Sunday, November 27, 2011

Circles and Almonds

The person on the left once wrote that 'loneliness is the most terrible poverty'.
Some are, like me, perhaps, by accident or design, more comfortable loners than others. Which is not to say that they never feel lonely. Of course they do, sometimes achingly so. When in the company of friends often after an absence, there's a temptation to overreact in a social setting, to re-establish kinship, place and order.
Perhaps we all have some kind of continuum of interaction which those who live together slip into comfortably, a kind of 'vesica piscis', if you will. For those unfamiliar with this - literally a 'fish-bladder,' it's the intersection of two circles with the same radius so that the centre of each circle lies on the circumference of the other. The Italian name is 'mandorla' or 'almond'.

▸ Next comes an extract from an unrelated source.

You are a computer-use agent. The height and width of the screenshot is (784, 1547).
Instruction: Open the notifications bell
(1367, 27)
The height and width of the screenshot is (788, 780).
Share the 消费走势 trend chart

There's a beautiful, almost mystical clarity about this shape with  its height to width radius of the square root of 3. 
Playing arbitrarily with numbers, 153 happens to be the number of fish apparently caught in the miraculous catch in John 21 and consists of the sum of one squared, one triangular and one circular number (100+28+25) Evagrius of Pontus wrote a treatise on prayer consisting of 153 separate thoughts for this reason. Medieval illuminated scripts enclosed Christ in Majesty within a mandorla, the cover of the Well at Glastonbury is decorated with one, and both freemasonry and the Church of Scotland make use of it in their emblems. For earthier New Age philosophers, the resemblance to the female genitalia is more than coincidental.

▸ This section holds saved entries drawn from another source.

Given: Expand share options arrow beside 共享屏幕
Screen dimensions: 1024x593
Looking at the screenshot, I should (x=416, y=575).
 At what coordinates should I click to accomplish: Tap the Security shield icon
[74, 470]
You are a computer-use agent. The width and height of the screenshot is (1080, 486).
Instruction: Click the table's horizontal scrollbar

Returning to a relational theme, what happens when this balance is disturbed? Both circles become warped. If the diameter is too small, one circle will become isolated with respect to the other - we all know marriages which have drifted so far apart that the central diameter and hence the aperture is almost non-existent. On the other hand, if the circles overlap too much, one circle becomes the other, a personality becomes so subsumed into the other that, like Siamese twins, one must be sacrificed.

No significance whatever is implied. Turbulent thoughts, lacking streamlined logic when captured momentarily, throw up curiously concatenated ideas.